[Provided data — start]
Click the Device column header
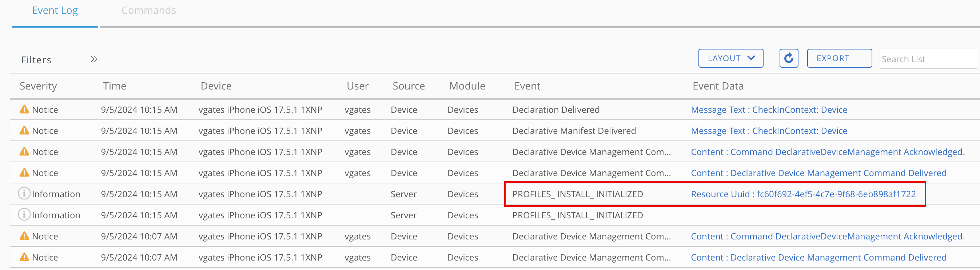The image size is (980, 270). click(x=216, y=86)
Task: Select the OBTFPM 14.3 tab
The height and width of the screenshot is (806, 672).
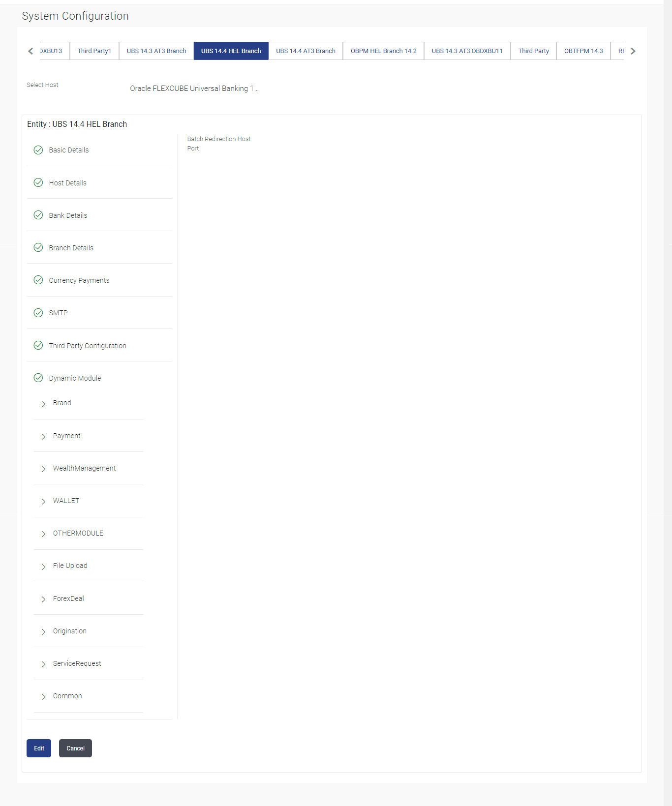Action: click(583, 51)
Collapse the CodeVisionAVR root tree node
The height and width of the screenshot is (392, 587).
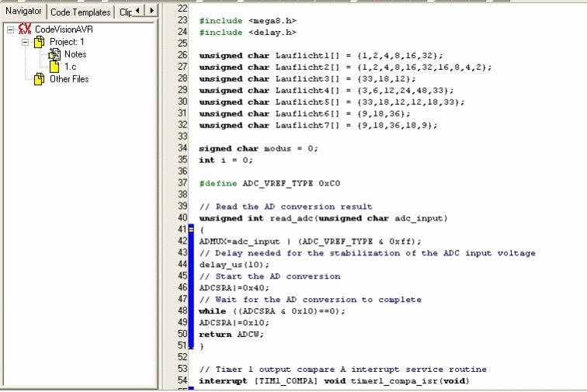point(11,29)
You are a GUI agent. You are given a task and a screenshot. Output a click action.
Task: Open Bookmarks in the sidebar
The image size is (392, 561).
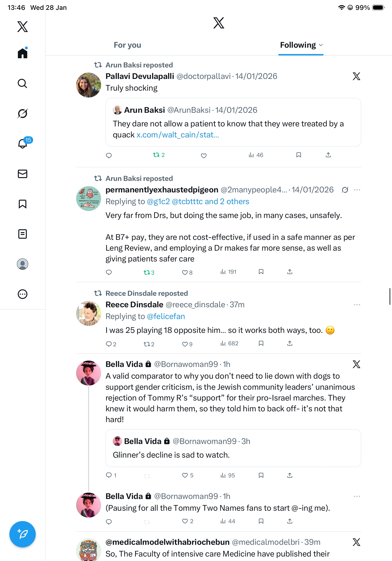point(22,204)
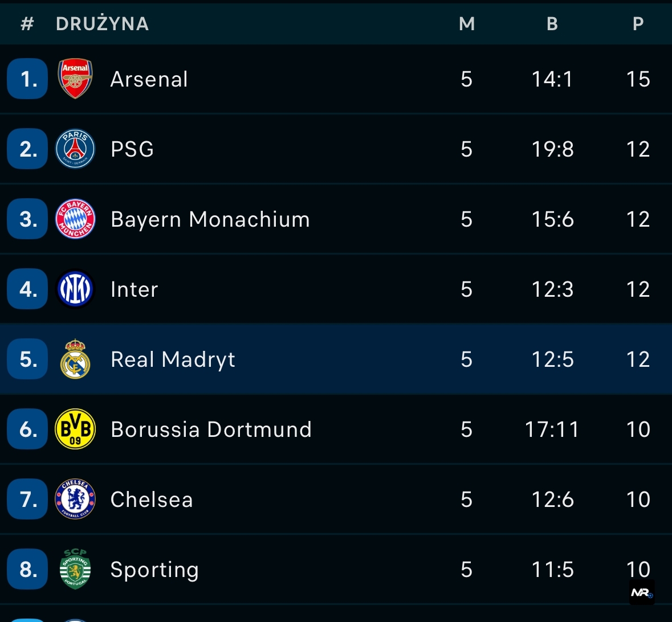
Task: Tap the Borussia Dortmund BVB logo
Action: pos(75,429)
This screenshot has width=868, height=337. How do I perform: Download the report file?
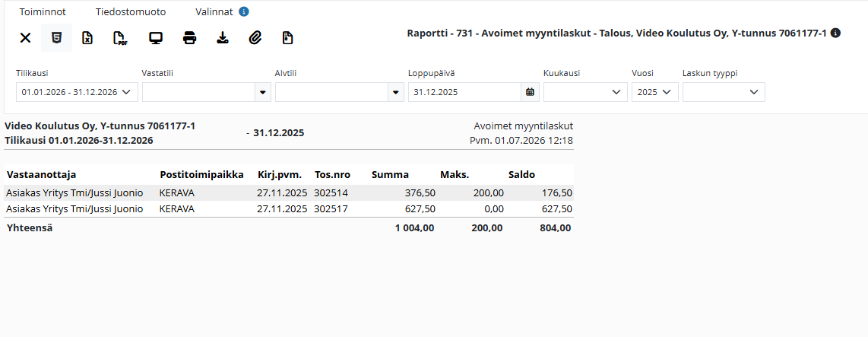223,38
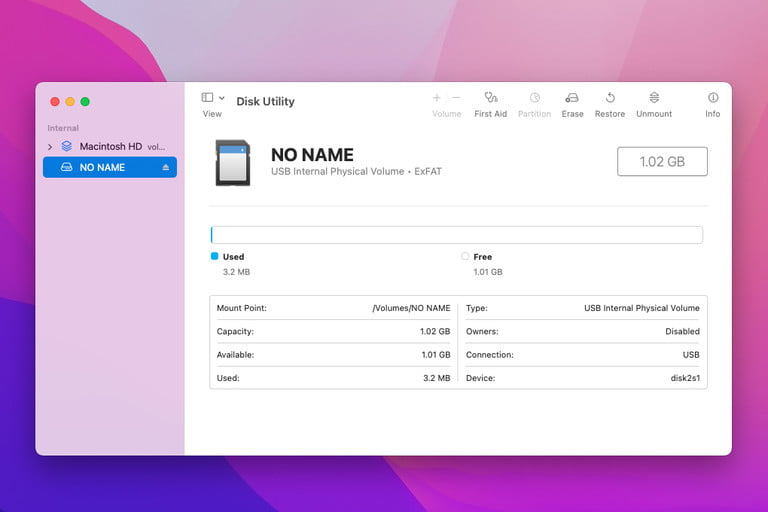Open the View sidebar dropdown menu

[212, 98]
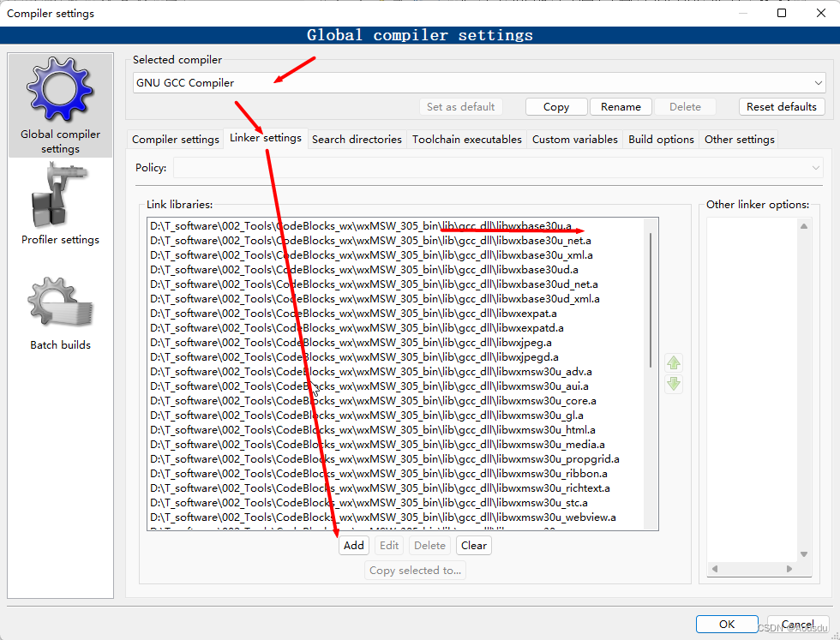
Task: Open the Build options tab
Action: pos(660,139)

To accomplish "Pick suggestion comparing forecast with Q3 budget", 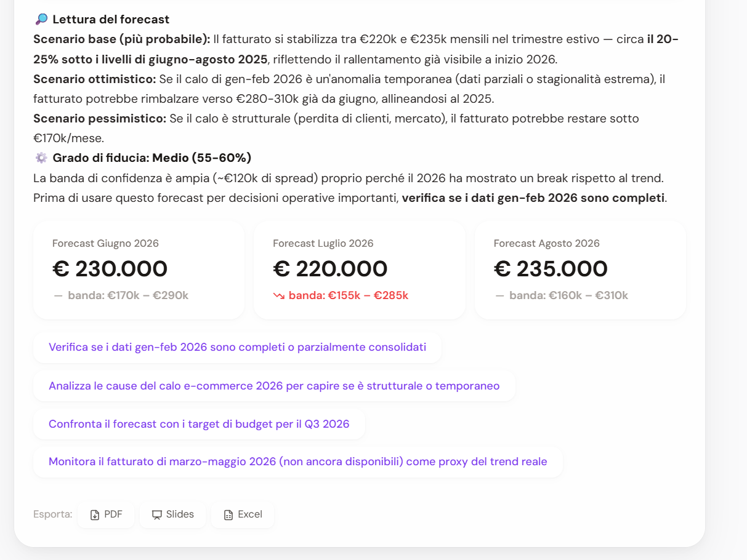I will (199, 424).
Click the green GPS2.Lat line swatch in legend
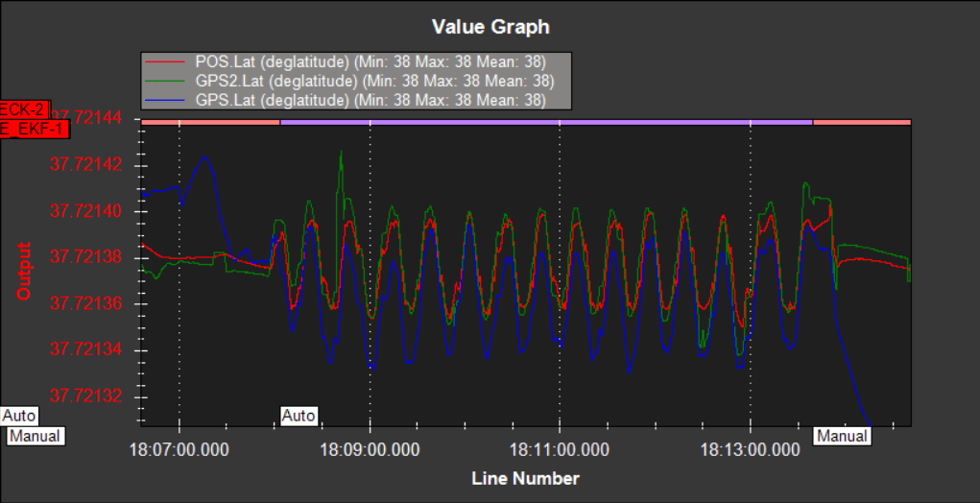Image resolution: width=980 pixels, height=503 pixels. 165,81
[Provided data — finish]
__Exercise description__. Give the lines exactly, from the first line of the entries to the line with "You are a GUI", both ends included. Skip the pictures.

__Solution for this exercise__.
Click the Device column header
The image size is (980, 270). click(x=216, y=86)
Task: Select the OBTFPM 14.3 tab
The height and width of the screenshot is (806, 672).
Action: click(583, 51)
Collapse the CodeVisionAVR root tree node
The height and width of the screenshot is (392, 587).
point(11,29)
You are a GUI agent. You are given a task and a screenshot. Output a click action.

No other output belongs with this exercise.